+++ Records shown

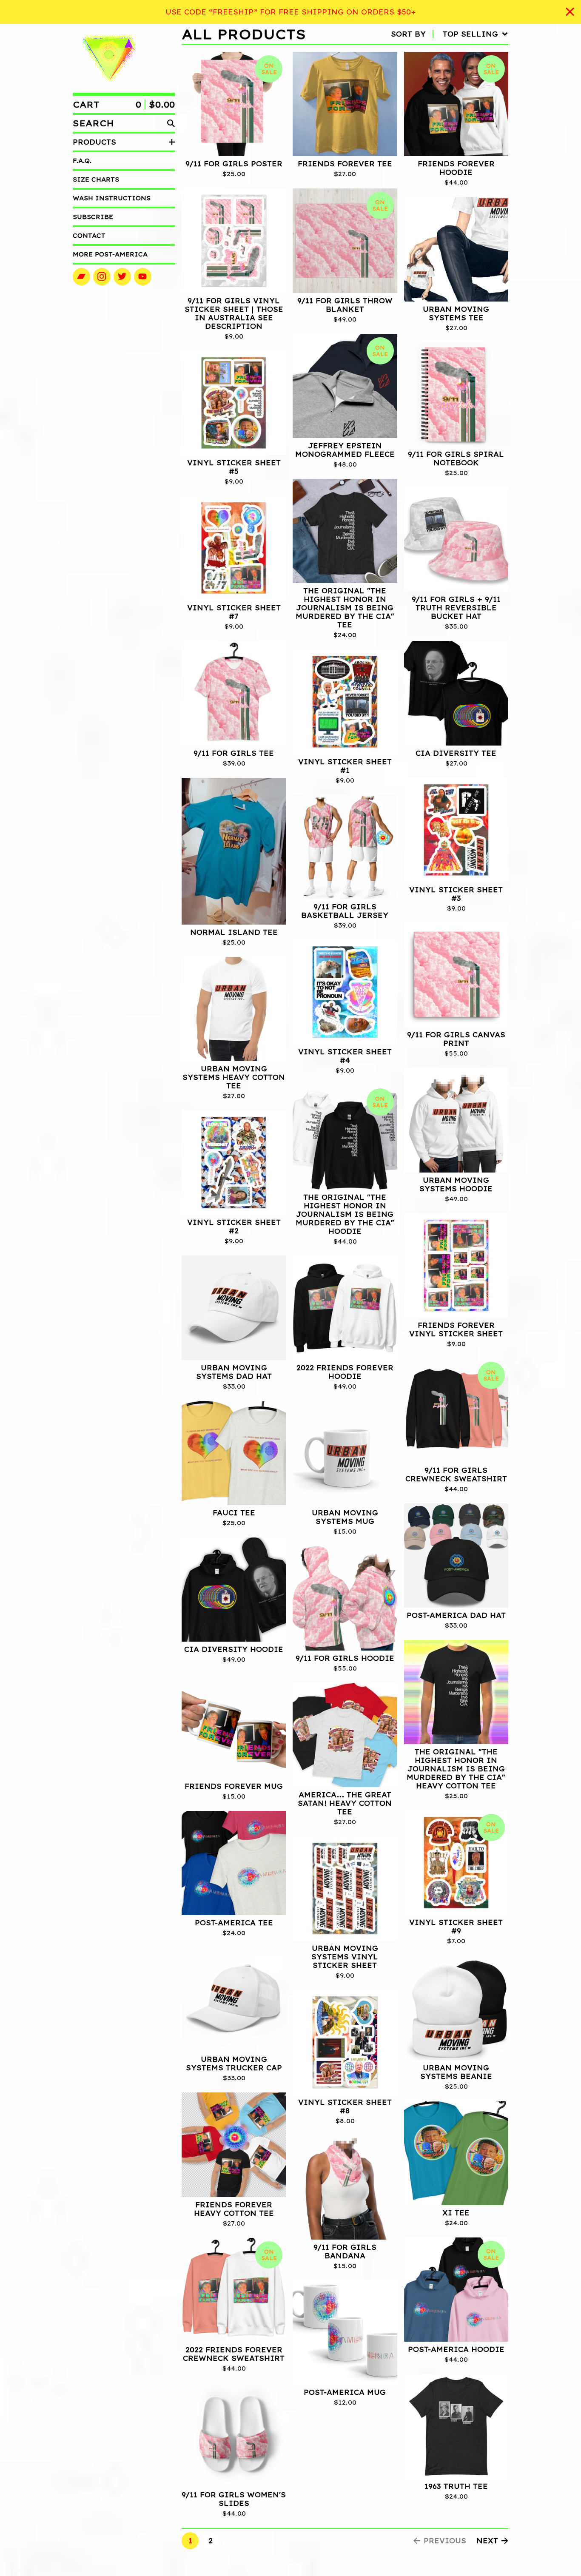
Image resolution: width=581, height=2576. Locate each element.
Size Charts (96, 179)
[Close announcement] (570, 12)
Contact (89, 235)
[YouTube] (142, 276)
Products (94, 142)
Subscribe (93, 217)
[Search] (171, 123)
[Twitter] (122, 276)
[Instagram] (102, 276)
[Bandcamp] (81, 276)
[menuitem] (449, 34)
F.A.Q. (82, 161)
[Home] (109, 58)
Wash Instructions (112, 198)
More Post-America (110, 254)
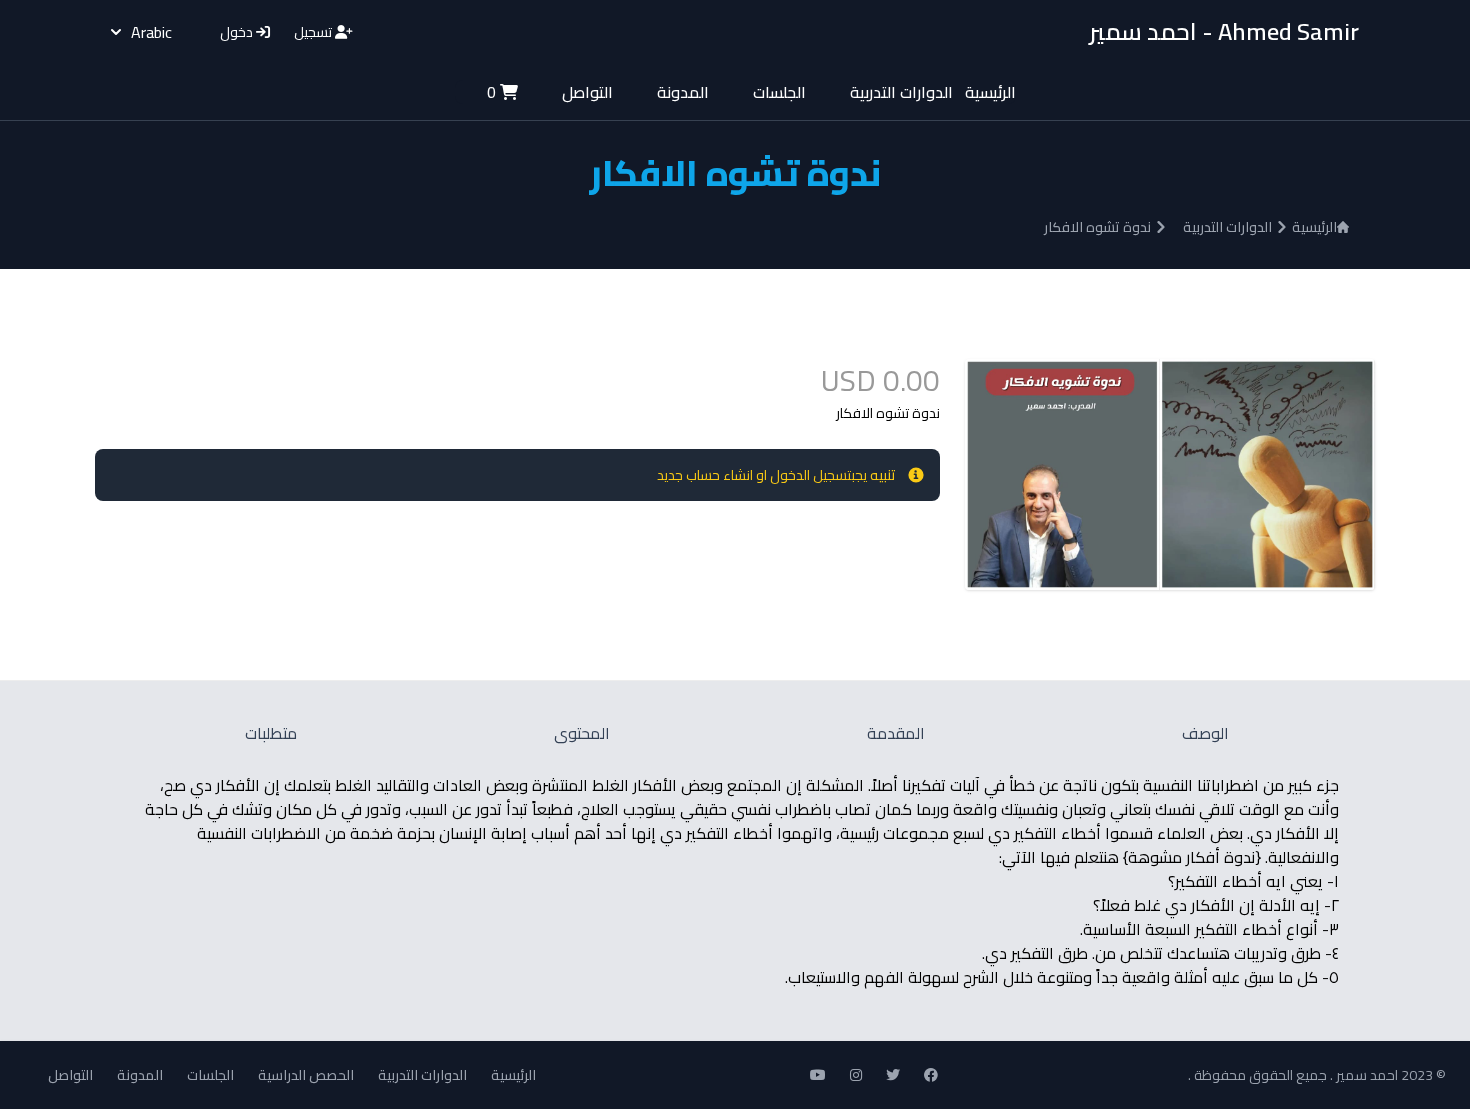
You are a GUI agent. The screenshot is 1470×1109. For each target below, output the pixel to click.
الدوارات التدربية (901, 92)
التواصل (587, 92)
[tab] (1203, 733)
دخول (238, 32)
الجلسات (779, 92)
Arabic (151, 32)
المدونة (683, 92)
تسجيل (314, 32)
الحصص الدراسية (306, 1075)
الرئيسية (990, 92)
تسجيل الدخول (810, 475)
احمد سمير (1365, 1075)
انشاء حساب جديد (705, 475)
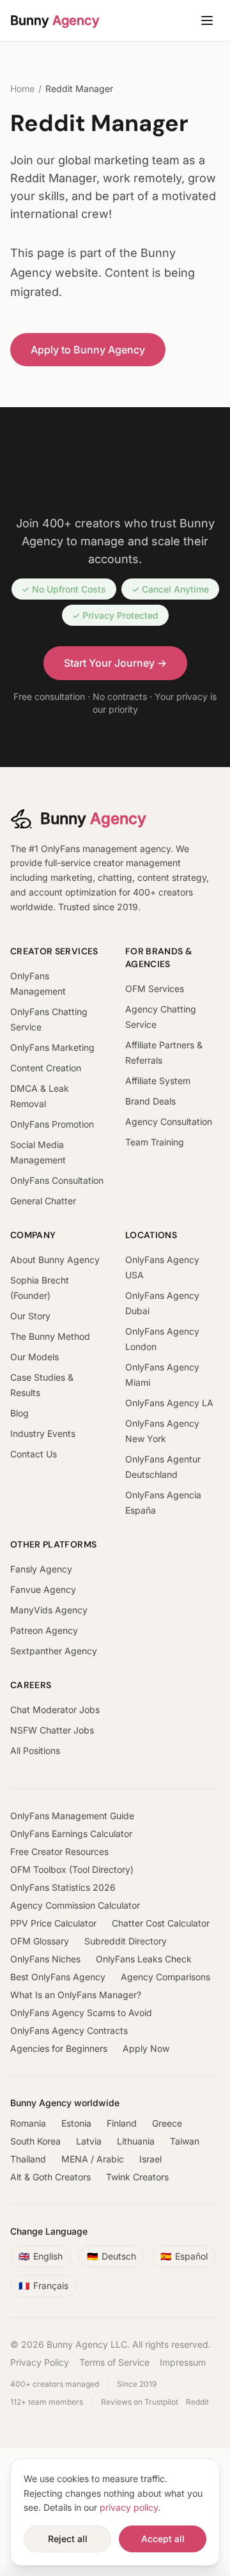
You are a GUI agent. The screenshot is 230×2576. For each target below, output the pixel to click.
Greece (167, 2123)
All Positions (35, 1750)
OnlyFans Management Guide (72, 1815)
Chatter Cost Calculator (161, 1923)
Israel (150, 2158)
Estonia (76, 2123)
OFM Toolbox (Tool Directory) (72, 1869)
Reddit (197, 2402)
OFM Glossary (39, 1941)
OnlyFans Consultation (56, 1180)
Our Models (34, 1356)
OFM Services (154, 988)
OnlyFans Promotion (52, 1124)
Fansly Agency (41, 1568)
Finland (122, 2123)
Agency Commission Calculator (75, 1905)
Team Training (154, 1142)
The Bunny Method (50, 1336)
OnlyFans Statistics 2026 (63, 1887)
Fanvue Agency (43, 1589)
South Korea (35, 2141)
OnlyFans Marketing (52, 1047)
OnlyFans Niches (45, 1958)
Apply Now (146, 2048)
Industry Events (42, 1433)
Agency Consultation (168, 1121)
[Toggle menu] (207, 20)
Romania (28, 2123)
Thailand (28, 2158)
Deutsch (111, 2256)
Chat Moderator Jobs (55, 1709)
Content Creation (45, 1067)
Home (22, 88)
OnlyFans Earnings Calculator (71, 1833)
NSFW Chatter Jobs (52, 1730)
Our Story (30, 1315)
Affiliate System (157, 1080)
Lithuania (136, 2141)
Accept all (163, 2538)
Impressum (183, 2362)
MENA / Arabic (92, 2158)
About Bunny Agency (55, 1259)
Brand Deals (150, 1101)
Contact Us (33, 1453)
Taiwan (184, 2141)
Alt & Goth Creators (50, 2176)
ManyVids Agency (49, 1609)
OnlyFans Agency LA (169, 1402)
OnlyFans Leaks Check (144, 1958)
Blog (19, 1413)
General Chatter (43, 1200)
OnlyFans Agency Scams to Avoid (81, 2012)
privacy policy (129, 2507)
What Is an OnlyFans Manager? (75, 1994)
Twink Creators (137, 2176)
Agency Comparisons (165, 1976)
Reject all (68, 2538)
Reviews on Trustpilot (139, 2402)
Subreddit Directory (125, 1941)
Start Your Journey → (115, 662)
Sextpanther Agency (53, 1650)
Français (43, 2285)
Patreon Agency (44, 1630)
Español (184, 2256)
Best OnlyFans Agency (57, 1976)
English (41, 2256)
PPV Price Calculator (53, 1923)
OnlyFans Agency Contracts (69, 2030)
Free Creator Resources (59, 1851)
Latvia (89, 2141)
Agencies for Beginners (58, 2048)
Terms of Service (114, 2362)
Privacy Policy (39, 2362)
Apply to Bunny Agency (88, 349)
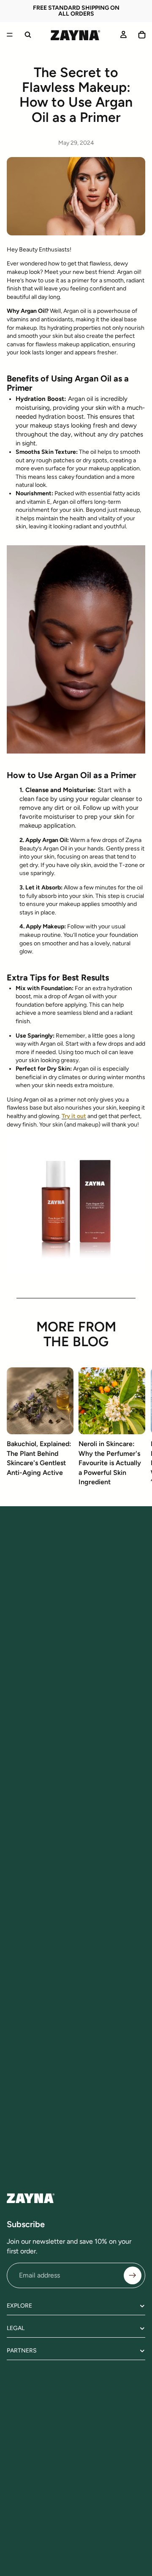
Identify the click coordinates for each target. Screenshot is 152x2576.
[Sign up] (132, 2275)
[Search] (28, 34)
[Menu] (9, 34)
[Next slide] (136, 1429)
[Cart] (142, 34)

++++++

→ What you should do
Pictures aside, set down the lines from the one containing "Free Creator Resources (59, 1851)" through the end of the records above, exactly and only those.

→ Written response
Free Creator Resources (59, 1851)
Latvia (89, 2141)
Agencies for Beginners (58, 2048)
Terms of Service (114, 2362)
Privacy Policy (39, 2362)
Apply to Bunny Agency (88, 349)
Identify the click coordinates for each target. Screenshot is 152x2576.
[Sign up] (132, 2275)
[Search] (28, 34)
[Menu] (9, 34)
[Next slide] (136, 1429)
[Cart] (142, 34)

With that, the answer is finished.